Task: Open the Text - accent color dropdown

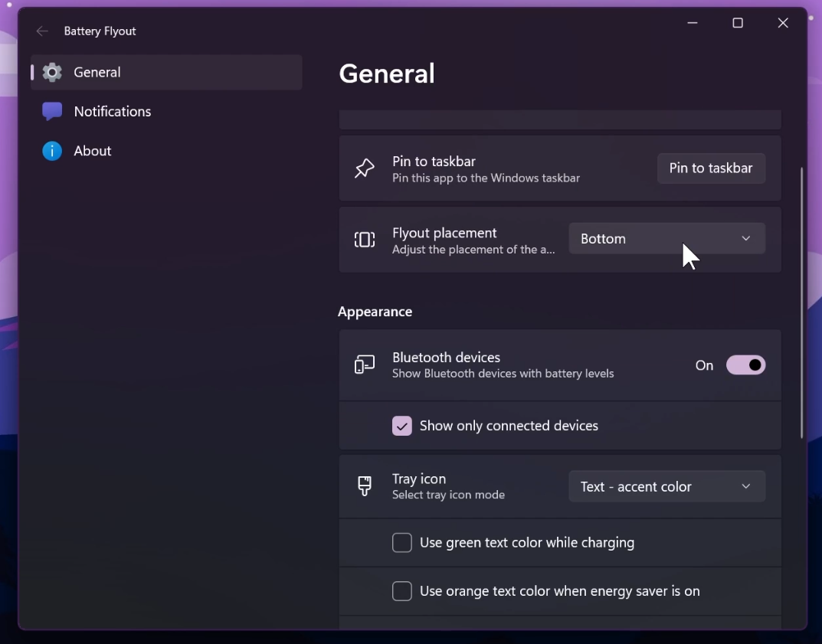Action: coord(666,486)
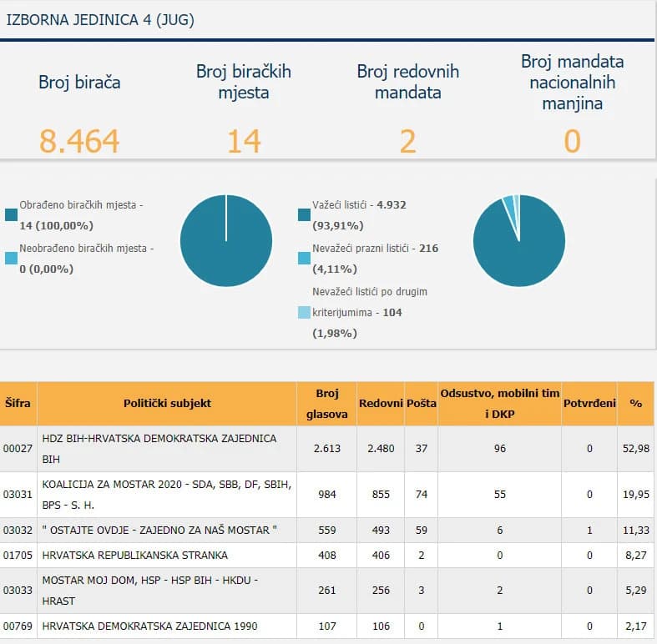Click the Politički subjekt column header
Viewport: 657px width, 644px height.
click(167, 403)
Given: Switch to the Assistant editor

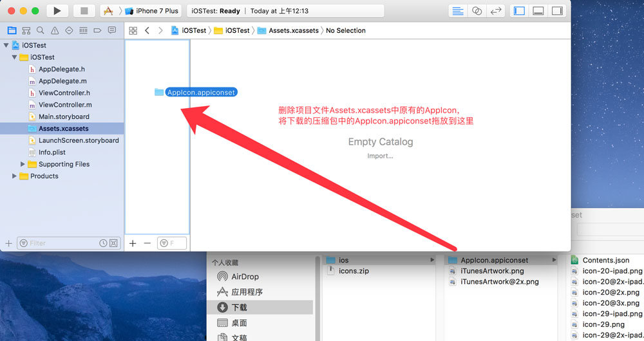Looking at the screenshot, I should point(477,11).
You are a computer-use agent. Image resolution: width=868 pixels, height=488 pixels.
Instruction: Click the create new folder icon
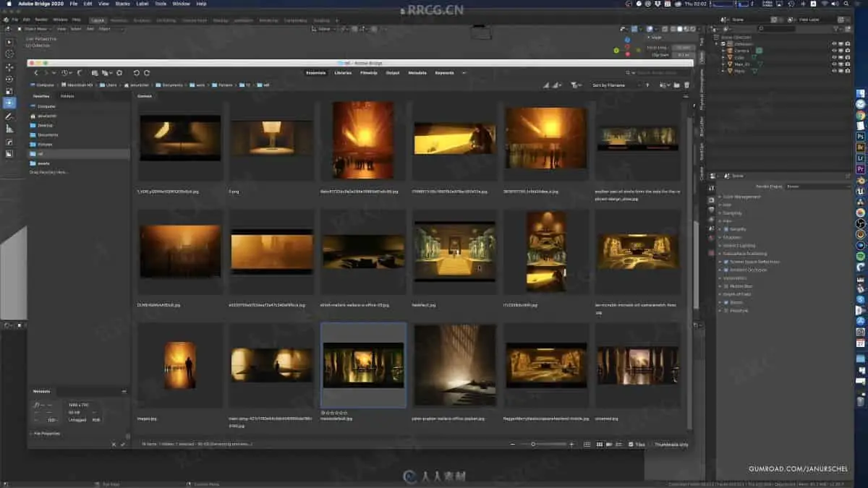[675, 85]
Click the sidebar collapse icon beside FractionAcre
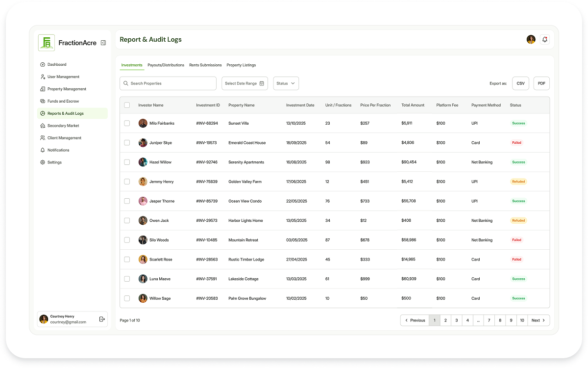Screen dimensions: 588x368 [x=103, y=43]
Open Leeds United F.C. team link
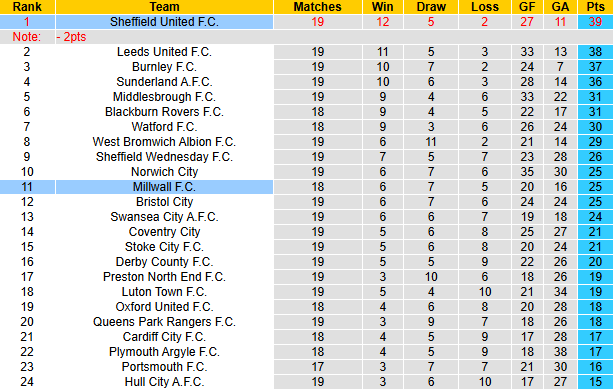This screenshot has height=390, width=613. click(x=164, y=52)
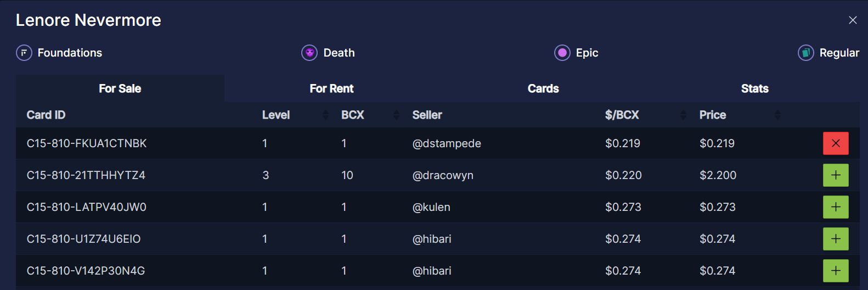Sort the table by BCX column
The image size is (868, 290).
[x=396, y=115]
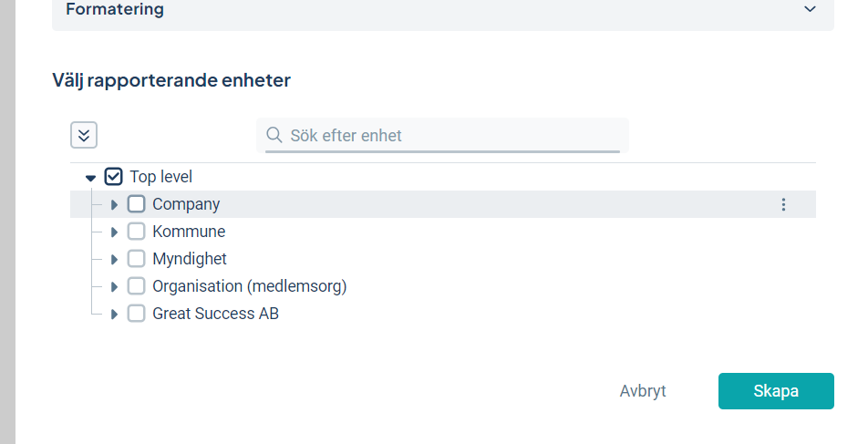Tick the Myndighet checkbox

136,259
┄┄┄┄┄┄┄┄┄┄
TASK OBJECTIVE:
Could you copy each line above exactly as written, minus any pictures?

OUTPUT OF THE EXERCISE:
Task: Open the Text - accent color dropdown

Action: coord(666,486)
Click the Politički subjekt column header
Viewport: 657px width, 644px height.
click(167, 403)
Given: Switch to the Assistant editor

Looking at the screenshot, I should point(477,11).
You are a computer-use agent. Image resolution: width=868 pixels, height=488 pixels.
Instruction: Click the create new folder icon
[675, 85]
Click the sidebar collapse icon beside FractionAcre
Screen dimensions: 588x368 [x=103, y=43]
Open Leeds United F.C. team link
This screenshot has height=390, width=613. click(x=164, y=52)
Sort the table by BCX column
The image size is (868, 290).
[x=396, y=115]
Tick the Myndighet checkbox

136,259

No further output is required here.